Tree to IEnumerable Extension methods

public static class TreeToEnumerableEx
{
 public static IEnumerable<T> AsDepthFirstEnumerable<T>(this T head, Func<T, IEnumerable<T>> childrenFunc)
 {
  yield return head;
  foreach (var node in childrenFunc(head))
  {
   foreach (var child in AsDepthFirstEnumerable(node, childrenFunc))
   {
    yield return child;
   }
  }
 }

 public static IEnumerable<T> AsBreadthFirstEnumerable<T>(this T head, Func<T, IEnumerable<T>> childrenFunc)
 {
  yield return head;
  var last = head;
  foreach(var node in AsBreadthFirstEnumerable(head,childrenFunc))
  {
   foreach(var child in childrenFunc(node))
   {
    yield return child;
    last = child;
   }
   if(last.Equals(node)) yield break;
  }
 }
}

This static class provides two extension methods that can be used on any object, as long as it's possible to express a function that returns all children of that object, i.e. the object is a node in some type of tree and has a method or property for accessing a list of its children.

An Example

Let's use a hypothetical Tree model defined by this Node class:

public class Node
{
 private readonly List<Node> children = new List<Node>();

 public Node(int id)
 {
  Id = id;
 }

 public IEnumerable<Node> Children { get { return children; } }

 public Node AddChild(int id)
 {
  var child = new Node(id);
  children.Add(child);
  return child;
 }

 public int Id { get; private set; }
}

Each node simply contains a list of children and has an Id, so that we know what node we're looking at. The AddChild() method is a convenience method so we don't expose the child collection and no node can ever be added as a child twice.

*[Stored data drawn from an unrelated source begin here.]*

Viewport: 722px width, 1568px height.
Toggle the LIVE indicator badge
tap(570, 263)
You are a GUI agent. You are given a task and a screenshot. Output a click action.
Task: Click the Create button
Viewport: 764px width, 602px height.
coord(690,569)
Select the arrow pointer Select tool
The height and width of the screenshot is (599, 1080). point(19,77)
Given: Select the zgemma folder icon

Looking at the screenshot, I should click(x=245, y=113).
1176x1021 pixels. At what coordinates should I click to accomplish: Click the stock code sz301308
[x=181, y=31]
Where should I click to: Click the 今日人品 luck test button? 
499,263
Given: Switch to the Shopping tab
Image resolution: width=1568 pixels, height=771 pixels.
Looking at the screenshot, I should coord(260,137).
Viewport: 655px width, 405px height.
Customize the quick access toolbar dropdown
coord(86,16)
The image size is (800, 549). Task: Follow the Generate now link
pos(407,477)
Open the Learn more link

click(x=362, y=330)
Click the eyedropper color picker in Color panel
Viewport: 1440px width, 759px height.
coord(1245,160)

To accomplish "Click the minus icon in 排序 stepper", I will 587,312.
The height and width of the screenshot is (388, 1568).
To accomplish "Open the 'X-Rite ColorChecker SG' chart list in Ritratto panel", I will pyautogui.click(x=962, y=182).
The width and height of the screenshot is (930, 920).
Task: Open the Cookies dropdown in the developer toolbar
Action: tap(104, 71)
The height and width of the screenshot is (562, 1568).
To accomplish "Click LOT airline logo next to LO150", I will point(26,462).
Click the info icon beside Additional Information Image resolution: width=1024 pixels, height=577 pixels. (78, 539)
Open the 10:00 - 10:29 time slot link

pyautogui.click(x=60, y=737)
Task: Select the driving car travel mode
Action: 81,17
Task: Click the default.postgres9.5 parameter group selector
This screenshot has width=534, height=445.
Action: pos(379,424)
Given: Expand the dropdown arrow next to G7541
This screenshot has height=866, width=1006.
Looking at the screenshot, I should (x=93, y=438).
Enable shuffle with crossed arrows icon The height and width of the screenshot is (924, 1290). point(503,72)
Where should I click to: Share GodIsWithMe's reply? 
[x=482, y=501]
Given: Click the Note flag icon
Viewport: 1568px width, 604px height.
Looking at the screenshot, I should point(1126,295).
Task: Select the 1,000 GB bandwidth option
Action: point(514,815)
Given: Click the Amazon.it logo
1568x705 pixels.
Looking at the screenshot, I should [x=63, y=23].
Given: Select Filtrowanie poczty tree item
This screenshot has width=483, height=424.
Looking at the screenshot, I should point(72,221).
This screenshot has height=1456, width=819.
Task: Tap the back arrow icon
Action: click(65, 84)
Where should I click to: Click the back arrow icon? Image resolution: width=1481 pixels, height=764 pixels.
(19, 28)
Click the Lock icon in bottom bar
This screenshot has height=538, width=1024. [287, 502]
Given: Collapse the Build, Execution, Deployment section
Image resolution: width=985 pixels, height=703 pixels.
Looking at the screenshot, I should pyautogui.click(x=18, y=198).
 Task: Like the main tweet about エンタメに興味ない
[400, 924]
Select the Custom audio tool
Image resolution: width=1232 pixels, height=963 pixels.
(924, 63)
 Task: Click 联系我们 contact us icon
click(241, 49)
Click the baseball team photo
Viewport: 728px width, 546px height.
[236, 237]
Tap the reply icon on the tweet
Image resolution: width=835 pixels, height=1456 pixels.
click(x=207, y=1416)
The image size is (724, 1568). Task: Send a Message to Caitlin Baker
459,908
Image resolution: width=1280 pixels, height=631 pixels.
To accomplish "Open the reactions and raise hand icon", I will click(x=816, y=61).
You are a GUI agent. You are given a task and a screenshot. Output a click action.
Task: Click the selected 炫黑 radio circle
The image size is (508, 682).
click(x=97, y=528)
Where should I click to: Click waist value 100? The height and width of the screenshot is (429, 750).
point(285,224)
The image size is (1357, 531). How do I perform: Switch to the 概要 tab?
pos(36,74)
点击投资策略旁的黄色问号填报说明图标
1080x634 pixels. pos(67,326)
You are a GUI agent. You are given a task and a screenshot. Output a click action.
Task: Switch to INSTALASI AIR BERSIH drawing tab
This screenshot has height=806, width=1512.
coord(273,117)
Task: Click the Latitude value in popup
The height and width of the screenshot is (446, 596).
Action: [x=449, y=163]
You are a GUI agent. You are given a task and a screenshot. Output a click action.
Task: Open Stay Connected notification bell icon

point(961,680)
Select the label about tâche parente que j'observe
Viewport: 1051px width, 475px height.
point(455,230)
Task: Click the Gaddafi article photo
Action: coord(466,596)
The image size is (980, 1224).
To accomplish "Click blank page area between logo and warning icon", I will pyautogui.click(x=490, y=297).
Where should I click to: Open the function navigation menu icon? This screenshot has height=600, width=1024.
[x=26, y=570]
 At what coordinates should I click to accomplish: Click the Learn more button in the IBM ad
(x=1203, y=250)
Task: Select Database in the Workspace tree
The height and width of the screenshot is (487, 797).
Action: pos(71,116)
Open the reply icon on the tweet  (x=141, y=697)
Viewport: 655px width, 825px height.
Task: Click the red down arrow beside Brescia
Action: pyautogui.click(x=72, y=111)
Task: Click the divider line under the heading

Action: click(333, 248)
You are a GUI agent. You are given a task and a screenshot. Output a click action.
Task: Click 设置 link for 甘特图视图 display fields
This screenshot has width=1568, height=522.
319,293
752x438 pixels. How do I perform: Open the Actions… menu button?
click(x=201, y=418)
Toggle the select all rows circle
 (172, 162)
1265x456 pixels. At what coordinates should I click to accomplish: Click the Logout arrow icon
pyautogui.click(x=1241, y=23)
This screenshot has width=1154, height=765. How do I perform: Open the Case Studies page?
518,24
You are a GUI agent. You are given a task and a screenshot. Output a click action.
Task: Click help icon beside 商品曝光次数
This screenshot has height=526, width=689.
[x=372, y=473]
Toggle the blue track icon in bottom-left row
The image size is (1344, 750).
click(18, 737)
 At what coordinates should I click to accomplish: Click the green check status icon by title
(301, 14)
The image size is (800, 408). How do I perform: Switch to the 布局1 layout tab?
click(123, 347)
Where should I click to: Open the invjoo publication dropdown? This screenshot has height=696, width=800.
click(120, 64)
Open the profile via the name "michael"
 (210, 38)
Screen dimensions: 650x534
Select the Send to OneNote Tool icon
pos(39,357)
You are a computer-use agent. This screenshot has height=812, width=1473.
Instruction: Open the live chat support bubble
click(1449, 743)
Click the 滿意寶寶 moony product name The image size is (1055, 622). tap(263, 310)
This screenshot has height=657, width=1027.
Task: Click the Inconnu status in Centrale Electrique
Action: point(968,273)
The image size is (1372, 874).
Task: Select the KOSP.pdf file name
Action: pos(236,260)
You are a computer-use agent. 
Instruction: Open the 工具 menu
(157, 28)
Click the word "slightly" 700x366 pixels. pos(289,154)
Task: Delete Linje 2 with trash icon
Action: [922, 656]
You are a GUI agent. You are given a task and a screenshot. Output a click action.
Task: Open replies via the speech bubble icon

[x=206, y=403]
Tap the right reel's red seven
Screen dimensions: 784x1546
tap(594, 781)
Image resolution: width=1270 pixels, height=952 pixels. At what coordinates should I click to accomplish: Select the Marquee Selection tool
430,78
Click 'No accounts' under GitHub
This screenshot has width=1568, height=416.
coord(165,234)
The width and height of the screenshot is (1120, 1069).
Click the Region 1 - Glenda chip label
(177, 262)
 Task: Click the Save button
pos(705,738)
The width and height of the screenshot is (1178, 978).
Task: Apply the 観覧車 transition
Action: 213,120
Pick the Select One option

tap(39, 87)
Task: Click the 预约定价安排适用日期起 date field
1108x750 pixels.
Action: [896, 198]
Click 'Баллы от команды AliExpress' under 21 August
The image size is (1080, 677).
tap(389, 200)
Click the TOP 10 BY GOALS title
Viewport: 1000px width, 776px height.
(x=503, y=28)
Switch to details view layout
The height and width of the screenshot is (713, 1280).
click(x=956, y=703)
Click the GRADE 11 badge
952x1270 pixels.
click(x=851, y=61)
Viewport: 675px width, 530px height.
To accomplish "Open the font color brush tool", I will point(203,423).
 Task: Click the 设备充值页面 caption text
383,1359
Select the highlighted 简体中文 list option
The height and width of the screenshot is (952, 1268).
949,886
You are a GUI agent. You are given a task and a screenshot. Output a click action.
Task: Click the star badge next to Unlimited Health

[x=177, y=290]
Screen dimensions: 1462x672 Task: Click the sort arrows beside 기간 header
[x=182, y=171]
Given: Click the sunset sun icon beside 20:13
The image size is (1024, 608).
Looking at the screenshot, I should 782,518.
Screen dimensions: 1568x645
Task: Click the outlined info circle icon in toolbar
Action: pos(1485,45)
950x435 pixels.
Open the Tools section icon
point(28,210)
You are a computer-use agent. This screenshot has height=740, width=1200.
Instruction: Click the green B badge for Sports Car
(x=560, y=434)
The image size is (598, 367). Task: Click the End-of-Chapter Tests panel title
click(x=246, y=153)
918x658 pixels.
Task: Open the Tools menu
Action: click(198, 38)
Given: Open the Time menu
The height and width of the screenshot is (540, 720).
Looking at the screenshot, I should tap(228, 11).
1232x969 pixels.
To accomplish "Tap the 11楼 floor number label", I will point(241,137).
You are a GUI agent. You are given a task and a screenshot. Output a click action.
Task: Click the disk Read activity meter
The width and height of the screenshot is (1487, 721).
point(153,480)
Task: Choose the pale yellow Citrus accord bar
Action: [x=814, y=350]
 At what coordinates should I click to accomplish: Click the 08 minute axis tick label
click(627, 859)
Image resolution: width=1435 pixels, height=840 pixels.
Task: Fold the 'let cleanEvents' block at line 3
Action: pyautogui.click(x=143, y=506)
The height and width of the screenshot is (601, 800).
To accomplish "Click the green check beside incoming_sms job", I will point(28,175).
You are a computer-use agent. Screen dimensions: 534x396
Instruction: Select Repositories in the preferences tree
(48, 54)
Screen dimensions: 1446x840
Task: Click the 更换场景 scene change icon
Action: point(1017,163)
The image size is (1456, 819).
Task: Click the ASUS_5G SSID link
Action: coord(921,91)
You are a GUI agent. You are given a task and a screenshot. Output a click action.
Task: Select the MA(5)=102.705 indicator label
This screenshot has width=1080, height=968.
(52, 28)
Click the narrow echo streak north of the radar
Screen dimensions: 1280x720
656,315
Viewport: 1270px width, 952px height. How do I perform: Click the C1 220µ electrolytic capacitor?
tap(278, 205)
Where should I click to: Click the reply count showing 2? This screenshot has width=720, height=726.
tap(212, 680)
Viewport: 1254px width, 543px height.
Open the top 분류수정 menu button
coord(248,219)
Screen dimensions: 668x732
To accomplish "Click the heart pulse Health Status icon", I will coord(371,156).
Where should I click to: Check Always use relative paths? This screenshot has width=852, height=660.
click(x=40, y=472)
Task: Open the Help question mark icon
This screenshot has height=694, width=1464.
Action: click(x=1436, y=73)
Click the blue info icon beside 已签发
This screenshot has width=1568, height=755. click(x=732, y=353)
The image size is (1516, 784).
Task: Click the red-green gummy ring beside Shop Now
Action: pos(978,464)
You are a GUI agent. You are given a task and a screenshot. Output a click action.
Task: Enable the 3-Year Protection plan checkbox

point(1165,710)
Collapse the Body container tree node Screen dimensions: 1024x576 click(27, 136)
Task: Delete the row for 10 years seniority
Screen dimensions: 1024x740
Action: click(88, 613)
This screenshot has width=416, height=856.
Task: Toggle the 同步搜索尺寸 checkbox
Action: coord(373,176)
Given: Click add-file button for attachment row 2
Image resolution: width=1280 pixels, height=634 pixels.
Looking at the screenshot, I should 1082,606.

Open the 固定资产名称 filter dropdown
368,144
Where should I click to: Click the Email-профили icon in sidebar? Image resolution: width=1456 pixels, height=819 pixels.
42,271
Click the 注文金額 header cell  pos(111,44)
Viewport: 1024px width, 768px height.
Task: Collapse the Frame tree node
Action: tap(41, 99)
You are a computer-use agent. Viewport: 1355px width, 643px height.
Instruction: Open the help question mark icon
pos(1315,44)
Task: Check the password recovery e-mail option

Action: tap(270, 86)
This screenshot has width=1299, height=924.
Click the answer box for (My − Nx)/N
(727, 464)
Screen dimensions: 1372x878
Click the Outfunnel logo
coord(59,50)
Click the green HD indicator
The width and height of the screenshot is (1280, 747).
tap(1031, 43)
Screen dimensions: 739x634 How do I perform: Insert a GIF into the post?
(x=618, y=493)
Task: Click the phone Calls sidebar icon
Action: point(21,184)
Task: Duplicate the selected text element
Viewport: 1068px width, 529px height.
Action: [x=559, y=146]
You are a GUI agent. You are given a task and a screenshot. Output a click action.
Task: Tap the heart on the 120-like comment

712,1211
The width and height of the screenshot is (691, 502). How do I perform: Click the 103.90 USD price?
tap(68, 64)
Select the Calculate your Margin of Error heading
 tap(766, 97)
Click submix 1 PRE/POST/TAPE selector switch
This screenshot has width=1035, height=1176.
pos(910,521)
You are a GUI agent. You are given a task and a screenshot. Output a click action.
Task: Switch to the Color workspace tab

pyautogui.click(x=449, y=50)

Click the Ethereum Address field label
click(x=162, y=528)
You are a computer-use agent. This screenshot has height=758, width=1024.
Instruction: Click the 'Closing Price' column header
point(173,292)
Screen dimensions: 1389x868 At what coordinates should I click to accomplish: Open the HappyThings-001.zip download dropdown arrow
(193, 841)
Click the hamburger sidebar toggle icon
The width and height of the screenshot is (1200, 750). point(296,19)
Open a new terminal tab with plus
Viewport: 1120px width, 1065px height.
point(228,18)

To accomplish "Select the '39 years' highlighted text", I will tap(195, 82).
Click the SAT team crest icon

The calling convention for a depth-first collection is:

IEnumerable<Node> = node.AsDepthFirstEnumerable(n => n.Children);

The lambda expression n => n.Children is the function that will return the children of a node. It simply states given n, return the value of the Children property of n. A simple test to verify that our extension works and to show us using the extension in linq looks like this:

[Test]
public void DepthFirst()
{
 // build the tree in depth-first order
 int id = 1;
 var depthFirst = new Node(id);
 var df2 = depthFirst.AddChild(++id);
 var df3 = df2.AddChild(++id);
 var df4 = df2.AddChild(++id);
 var df5 = depthFirst.AddChild(++id);
 var df6 = df5.AddChild(++id);
 var df7 = df5.AddChild(++id);

 // find all nodes in depth-first order and select just the Id of each node
 var IDs = from node in depthFirst.AsDepthFirstEnumerable(x => x.Children)
        select node.Id;

 // confirm that this list of IDs is in depth-first order
 Assert.AreEqual(new int[] { 1, 2, 3, 4, 5, 6, 7 }, IDs.ToArray());
}

For breadth-first collections, the calling convention is:

IEnumerable<Node> = node.AsBreadthFirstEnumerable(n => n.Children);

Again, we can test that the extension works like this:

[Test]
public void BreadthFirst()
{
 // build the tree in breadth-first order
 var id = 1;
 var breadthFirst = new Node(id);
 var bf2 = breadthFirst.AddChild(++id);
 var bf3 = breadthFirst.AddChild(++id);
 var bf4 = bf2.AddChild(++id);
 var bf5 = bf2.AddChild(++id);
 var bf6 = bf3.AddChild(++id);
 var bf7 = bf3.AddChild(++id);

 // find all nodes in breadth-first order and select just the Id of each node
 var IDs = from node in breadthFirst.AsBreadthFirstEnumerable(x => x.Children)
       select node.Id;

 // confirm that this list of IDs is in depth-first order
 Assert.AreEqual(new int[] { 1, 2, 3, 4, 5, 6, 7 }, IDs.ToArray());
}

Searching Trees

The tree used in the example is of course extremely simple, i.e. it doesn't even have any worthwhile data to query attached to a node. But these extension methods could be used on a node of any kind of tree, allowing the full power of Linq, grouping, aggregation, sorting, projection, etc. to be used on the tree.

As a final note, you may wonder, why bother with depth-first vs. breadth first? After all, in the end we do examine every node! There is however one particular case where the choice of algorithm can be very important: You are looking for one match or a particular number of matches. Since we are using yield, we can terminate the traversal at any time. Using the FirstOrDefault() extension on our Linq expression, the traversal would stop as soon as one match is found. And if have any knowledge where that node might be in the tree, the choice of search algorithm can be a significant performance factor.